---------- DATA ----------

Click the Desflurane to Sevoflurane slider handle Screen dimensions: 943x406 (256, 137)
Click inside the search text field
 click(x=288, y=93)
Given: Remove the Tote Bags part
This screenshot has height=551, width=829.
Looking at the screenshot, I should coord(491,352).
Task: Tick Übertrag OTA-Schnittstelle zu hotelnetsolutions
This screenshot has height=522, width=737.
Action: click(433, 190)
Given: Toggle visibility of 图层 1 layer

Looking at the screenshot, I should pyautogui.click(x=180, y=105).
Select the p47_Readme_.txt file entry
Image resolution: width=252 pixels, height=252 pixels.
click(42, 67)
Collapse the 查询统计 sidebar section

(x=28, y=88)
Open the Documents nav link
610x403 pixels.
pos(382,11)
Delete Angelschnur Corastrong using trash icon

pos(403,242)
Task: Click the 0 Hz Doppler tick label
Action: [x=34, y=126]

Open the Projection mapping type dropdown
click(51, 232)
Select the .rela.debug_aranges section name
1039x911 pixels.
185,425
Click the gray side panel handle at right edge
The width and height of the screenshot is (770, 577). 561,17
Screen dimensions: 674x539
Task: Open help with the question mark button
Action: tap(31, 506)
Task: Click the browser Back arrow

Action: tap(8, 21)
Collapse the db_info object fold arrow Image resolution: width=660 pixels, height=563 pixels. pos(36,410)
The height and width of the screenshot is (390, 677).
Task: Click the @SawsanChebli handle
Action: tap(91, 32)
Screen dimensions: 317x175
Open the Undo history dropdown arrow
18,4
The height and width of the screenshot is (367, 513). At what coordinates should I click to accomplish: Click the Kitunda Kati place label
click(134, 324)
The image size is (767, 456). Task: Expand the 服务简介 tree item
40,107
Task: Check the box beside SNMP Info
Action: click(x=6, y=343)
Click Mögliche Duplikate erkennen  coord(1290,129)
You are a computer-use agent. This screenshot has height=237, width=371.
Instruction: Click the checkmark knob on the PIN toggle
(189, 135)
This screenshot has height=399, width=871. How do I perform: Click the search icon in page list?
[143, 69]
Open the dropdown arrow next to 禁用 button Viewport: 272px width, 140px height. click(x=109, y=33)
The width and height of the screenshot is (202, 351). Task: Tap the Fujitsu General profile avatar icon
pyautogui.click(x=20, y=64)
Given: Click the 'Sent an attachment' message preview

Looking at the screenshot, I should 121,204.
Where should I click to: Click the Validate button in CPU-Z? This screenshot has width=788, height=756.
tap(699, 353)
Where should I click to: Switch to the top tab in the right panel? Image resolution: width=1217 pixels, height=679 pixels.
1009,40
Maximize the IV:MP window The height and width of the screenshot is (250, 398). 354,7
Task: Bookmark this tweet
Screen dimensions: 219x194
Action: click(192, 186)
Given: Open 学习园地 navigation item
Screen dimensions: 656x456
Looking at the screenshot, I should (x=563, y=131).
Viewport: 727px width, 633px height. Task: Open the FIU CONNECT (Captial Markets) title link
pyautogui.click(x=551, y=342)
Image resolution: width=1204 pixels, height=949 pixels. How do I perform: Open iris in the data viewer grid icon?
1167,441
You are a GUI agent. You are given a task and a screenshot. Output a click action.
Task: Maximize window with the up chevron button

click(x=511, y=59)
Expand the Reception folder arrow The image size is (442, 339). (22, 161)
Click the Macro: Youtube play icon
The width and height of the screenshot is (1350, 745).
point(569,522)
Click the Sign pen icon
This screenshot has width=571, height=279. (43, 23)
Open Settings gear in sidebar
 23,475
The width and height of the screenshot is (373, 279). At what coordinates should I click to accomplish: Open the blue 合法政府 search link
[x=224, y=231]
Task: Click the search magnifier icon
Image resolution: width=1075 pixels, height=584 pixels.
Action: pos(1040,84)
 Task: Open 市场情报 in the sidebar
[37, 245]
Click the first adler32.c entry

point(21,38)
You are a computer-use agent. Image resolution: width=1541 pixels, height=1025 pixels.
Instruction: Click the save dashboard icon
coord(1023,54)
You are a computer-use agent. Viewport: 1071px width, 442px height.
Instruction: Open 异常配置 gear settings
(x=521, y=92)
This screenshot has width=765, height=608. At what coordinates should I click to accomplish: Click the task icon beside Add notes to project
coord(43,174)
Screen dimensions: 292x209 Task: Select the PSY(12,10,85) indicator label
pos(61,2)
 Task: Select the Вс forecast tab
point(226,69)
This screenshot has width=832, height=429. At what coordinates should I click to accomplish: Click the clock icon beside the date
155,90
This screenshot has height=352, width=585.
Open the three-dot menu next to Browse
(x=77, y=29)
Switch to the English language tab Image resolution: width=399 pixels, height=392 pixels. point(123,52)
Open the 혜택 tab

----------

▸ **WHAT NEEDS TO BE DONE**:
Each record above has to be printed again, word for word.

▸ **SOLUTION FOR THIS TASK**:
Click the Desflurane to Sevoflurane slider handle Screen dimensions: 943x406 (256, 137)
Click inside the search text field
 click(x=288, y=93)
Given: Remove the Tote Bags part
This screenshot has height=551, width=829.
Looking at the screenshot, I should coord(491,352).
Task: Tick Übertrag OTA-Schnittstelle zu hotelnetsolutions
This screenshot has height=522, width=737.
Action: click(433, 190)
Given: Toggle visibility of 图层 1 layer

Looking at the screenshot, I should pyautogui.click(x=180, y=105).
Select the p47_Readme_.txt file entry
Image resolution: width=252 pixels, height=252 pixels.
click(42, 67)
Collapse the 查询统计 sidebar section

(x=28, y=88)
Open the Documents nav link
610x403 pixels.
pos(382,11)
Delete Angelschnur Corastrong using trash icon

pos(403,242)
Task: Click the 0 Hz Doppler tick label
Action: [x=34, y=126]

Open the Projection mapping type dropdown
click(51, 232)
Select the .rela.debug_aranges section name
1039x911 pixels.
185,425
Click the gray side panel handle at right edge
The width and height of the screenshot is (770, 577). 561,17
Screen dimensions: 674x539
Task: Open help with the question mark button
Action: tap(31, 506)
Task: Click the browser Back arrow

Action: tap(8, 21)
Collapse the db_info object fold arrow Image resolution: width=660 pixels, height=563 pixels. pos(36,410)
The height and width of the screenshot is (390, 677).
Task: Click the @SawsanChebli handle
Action: tap(91, 32)
Screen dimensions: 317x175
Open the Undo history dropdown arrow
18,4
The height and width of the screenshot is (367, 513). At what coordinates should I click to accomplish: Click the Kitunda Kati place label
click(134, 324)
The image size is (767, 456). Task: Expand the 服务简介 tree item
40,107
Task: Check the box beside SNMP Info
Action: click(x=6, y=343)
Click Mögliche Duplikate erkennen  coord(1290,129)
You are a computer-use agent. This screenshot has height=237, width=371.
Instruction: Click the checkmark knob on the PIN toggle
(189, 135)
This screenshot has height=399, width=871. How do I perform: Click the search icon in page list?
[143, 69]
Open the dropdown arrow next to 禁用 button Viewport: 272px width, 140px height. click(x=109, y=33)
The width and height of the screenshot is (202, 351). Task: Tap the Fujitsu General profile avatar icon
pyautogui.click(x=20, y=64)
Given: Click the 'Sent an attachment' message preview

Looking at the screenshot, I should 121,204.
Where should I click to: Click the Validate button in CPU-Z? This screenshot has width=788, height=756.
tap(699, 353)
Where should I click to: Switch to the top tab in the right panel? Image resolution: width=1217 pixels, height=679 pixels.
1009,40
Maximize the IV:MP window The height and width of the screenshot is (250, 398). 354,7
Task: Bookmark this tweet
Screen dimensions: 219x194
Action: click(192, 186)
Given: Open 学习园地 navigation item
Screen dimensions: 656x456
Looking at the screenshot, I should (x=563, y=131).
Viewport: 727px width, 633px height. Task: Open the FIU CONNECT (Captial Markets) title link
pyautogui.click(x=551, y=342)
Image resolution: width=1204 pixels, height=949 pixels. How do I perform: Open iris in the data viewer grid icon?
1167,441
You are a GUI agent. You are given a task and a screenshot. Output a click action.
Task: Maximize window with the up chevron button

click(x=511, y=59)
Expand the Reception folder arrow The image size is (442, 339). (22, 161)
Click the Macro: Youtube play icon
The width and height of the screenshot is (1350, 745).
point(569,522)
Click the Sign pen icon
This screenshot has width=571, height=279. (43, 23)
Open Settings gear in sidebar
 23,475
The width and height of the screenshot is (373, 279). At what coordinates should I click to accomplish: Open the blue 合法政府 search link
[x=224, y=231]
Task: Click the search magnifier icon
Image resolution: width=1075 pixels, height=584 pixels.
Action: pos(1040,84)
 Task: Open 市场情报 in the sidebar
[37, 245]
Click the first adler32.c entry

point(21,38)
You are a computer-use agent. Image resolution: width=1541 pixels, height=1025 pixels.
Instruction: Click the save dashboard icon
coord(1023,54)
You are a computer-use agent. Viewport: 1071px width, 442px height.
Instruction: Open 异常配置 gear settings
(x=521, y=92)
This screenshot has width=765, height=608. At what coordinates should I click to accomplish: Click the task icon beside Add notes to project
coord(43,174)
Screen dimensions: 292x209 Task: Select the PSY(12,10,85) indicator label
pos(61,2)
 Task: Select the Вс forecast tab
point(226,69)
This screenshot has width=832, height=429. At what coordinates should I click to accomplish: Click the clock icon beside the date
155,90
This screenshot has height=352, width=585.
Open the three-dot menu next to Browse
(x=77, y=29)
Switch to the English language tab Image resolution: width=399 pixels, height=392 pixels. point(123,52)
Open the 혜택 tab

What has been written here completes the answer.